"Dog catches car."

That may be happening in the nation's capitol, and in the Texas capitol, where Republicans control the legislative and executive branches of government.

Or, in the sobering wake of Hurricane Harvey, they may have caught the bus.

Hurricane Harvey, being described as the biggest natural catastrophe in US history, will be a test of how federal and state governments will deal with all the rebuilding and refurbishment, and rethinking of infrastructure planning to reduce damage in future calamities.

All the volunteer efforts to help rescue, evacuate, transport and provide temporary shelter for flood victims – many whose homes were badly damaged or destroyed by Harvey's wind and rain – has been heart-warming and impressive.

And in addition to an impressively large number of efforts by individuals, churches and other organizations, other governments have pitched in.

For instance, Austin's police department sent 51 officers to Houston on a bus, to pair up in patrol cars with Houston officers to ease some of the burden on the city's strapped police department.

Williamson and Travis Counties sent water rescue teams.
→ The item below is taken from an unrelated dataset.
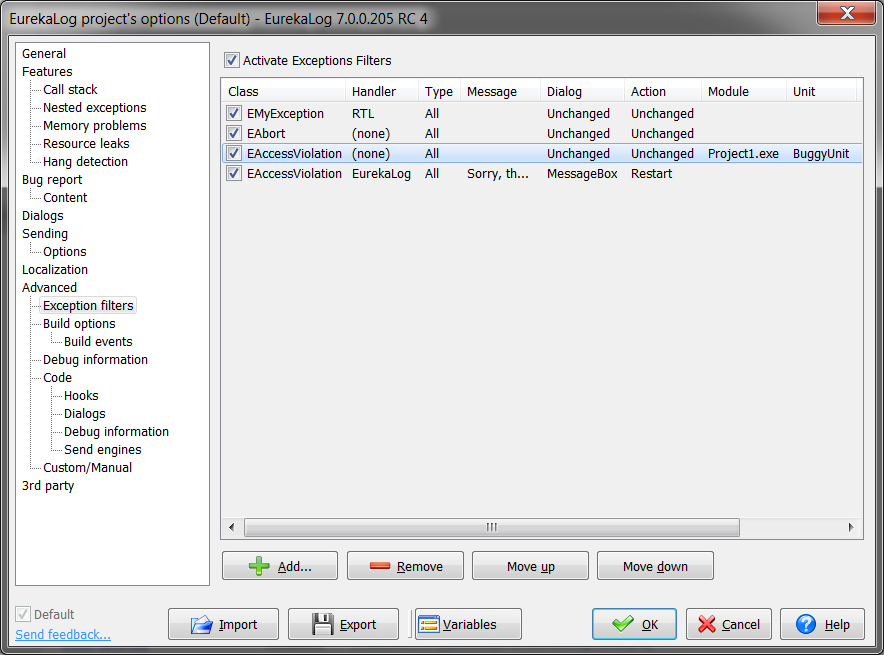
Task: Click the right arrow of the horizontal scrollbar
Action: [x=849, y=527]
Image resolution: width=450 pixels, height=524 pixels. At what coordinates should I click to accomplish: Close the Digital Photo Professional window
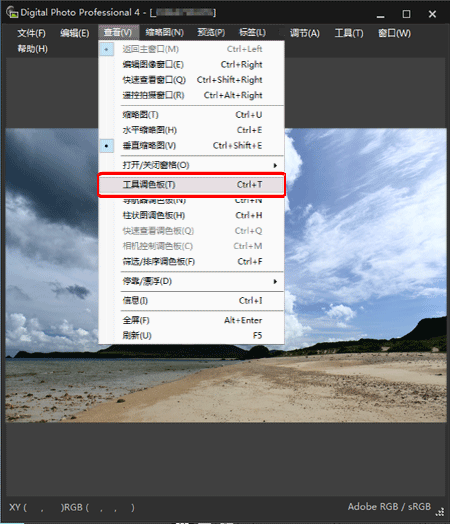click(x=432, y=14)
And so on, from around Texas and the nation.

School officials outside the flood zones invited refugee school-age kids to attend classes at their schools, while the refugees wait weeks or months before they can return home.

But rehabilitating all those homes, plus roads and streets and simply hauling off trash, is going to be an enormous challenge, and require a lot of time, effort, and money.
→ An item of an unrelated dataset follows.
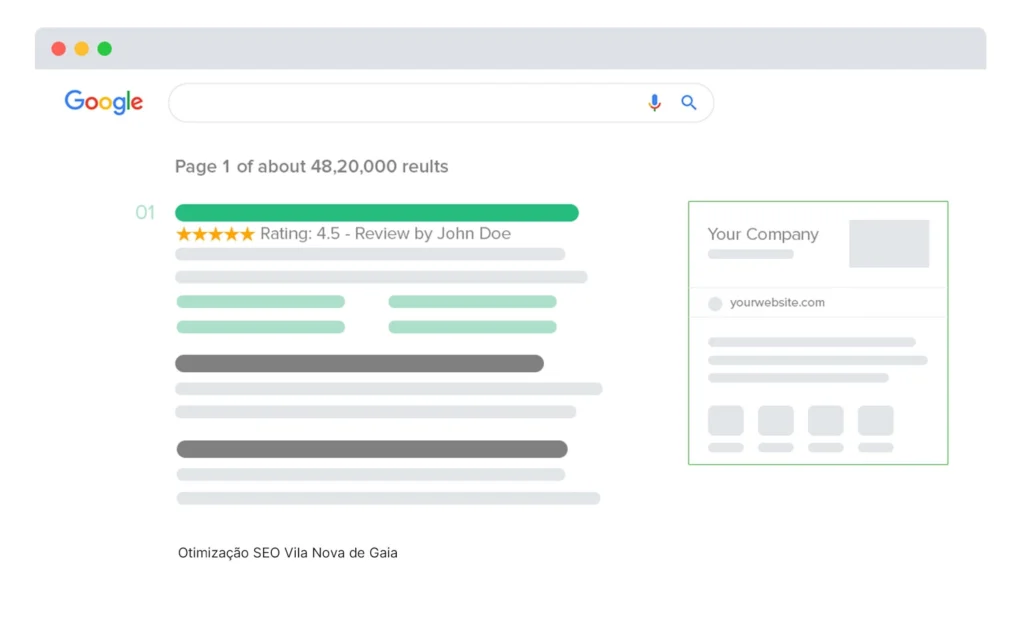Viewport: 1024px width, 620px height.
Task: Click the round favicon beside yourwebsite.com
Action: [x=715, y=303]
The Republicans' control of the levers of government in Washington and Austin essentially means that they own Harvey. While Democrats will certainly help, the ultimate responsibility to provide services, rather than just cutting taxes and services willy-nilly, rests with the Republicans.

In the process, they may learn lessons from challenges in several different areas.
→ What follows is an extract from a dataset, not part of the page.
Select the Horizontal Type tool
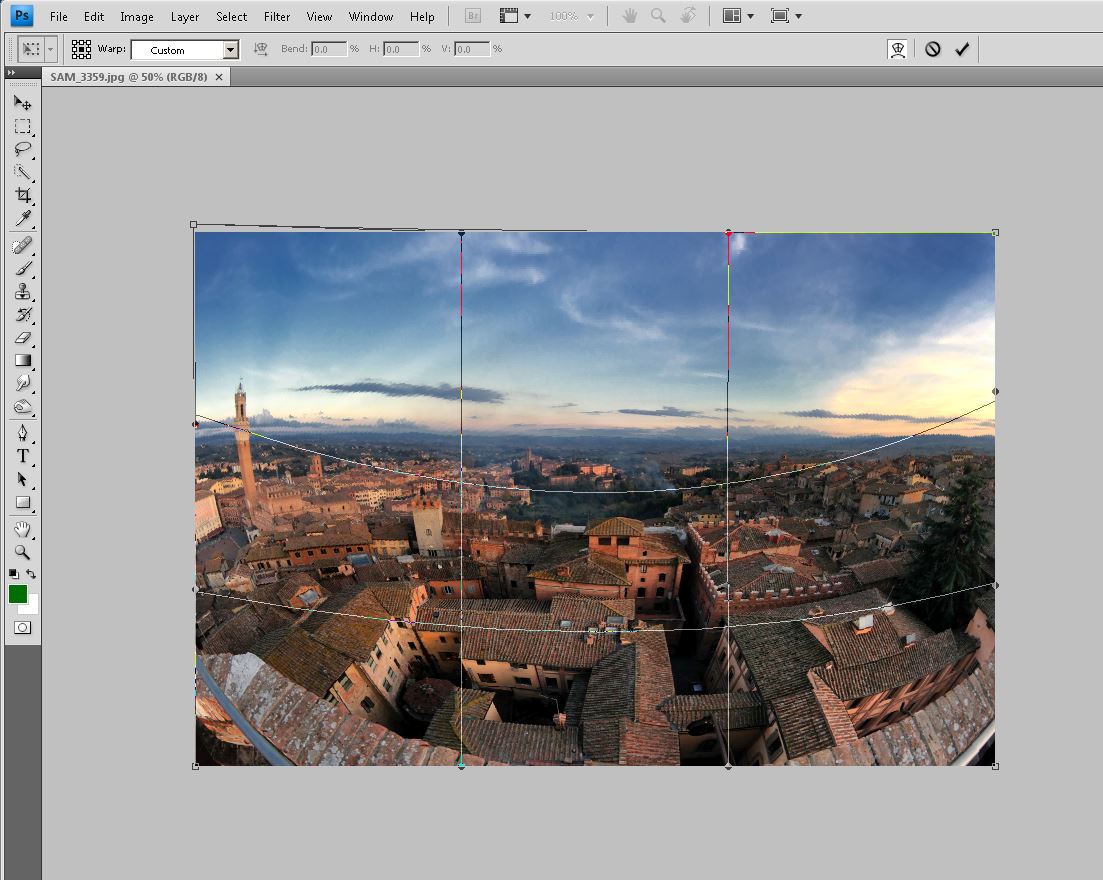The height and width of the screenshot is (880, 1103). (x=22, y=456)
Flood Control. Houston's tradition of avoiding zoning is going to come into question like never before.

There will be questions aplenty about rebuilding in flood-prone areas without significant changes, like requiring houses to be elevated, like many buildings along the coast. There will be some areas where rebuilding won't be allowed – or at least shouldn't be.

Flood Insurance, and the Federal Emergency Management Agency (FEMA).  There probably will be new consideration of funding and requirements for flood insurance. Estimates are that about three-fourths of the flooded houses didn't have it.

Also, the administration of President Donald Trump may have to re-think its proposed budget cuts to programs for federal preparedness for and response to such disasters, that were added after the slow response to Hurricane Katrina's devastation of New Orleans in 2005.

Cuts are proposed for FEMA; the Department of Housing and Urban Development (HUD), which helps rebuild hospitals, community centers, homes and parks; the National Oceanic and Atmospheric Administration (NOAA), which helps prepare coastal resident for potential disasters; and the National Weather Service (NWS), which helps forecast huge storms.

Emergency Federal Funding. Trump has asked Congress for $7.85 billion as immediate federal aid to begin Harvet recovery efforts. But Texas Gov. Greg Abbott called that a "down payment."

Abbott estimated the eventual cost could be between $150 billion and $180 billion – significantly more than the cost of either Hurricane Katrina that hit New Orleans in 2005, or Hurricane Sandy that hit New Jersey and several East Coast states in 2012.

Alternatives to using the Rainy Day Fund.

Gov. Abbott, Lt. Gov. Dan Patrick, and other lawmakers may have to figure out other funding sources for state spending for things like education, if they want to reserve the fund for actual disasters.

Abbott and Patrick opposed the idea supported by House Speaker John Straus during the recent legislative sessions to take $1.8 billion of the estimated $10 billion fund to add to the education budget to provide more money per student to schools.

Clampdown on Undocumented Workers. Trump reportedly will announce that he will terminate the "Dream Act" – the Deferred Action for Childhood Arrivals, or DACA – that has allowed deportation of illegal immigrants brought to the US before age 16 to be postponed. Trump, however, will delay enforcement for six months, to allow Congress to act if it so chooses.

Atty. Gen. Jeff Sessions reportedly has convinced Trump that DACA, started under Trump's predecessor, Democrat Barack Obama, should come from Congress rather than the White House.

That, plus potential enforcement of laws banning so-called Sanctuary Cities, which contest requirements their law enforcement officials should have to enforce federal immigration laws, could deport hundreds of thousands of undocumented workers who do construction of buildings and roads, just as the need for them spikes.

Dealing with all the Harvey recovery aspects will test whether when the chips are down, the Republicans in control can drive the bus, or will get run over by it.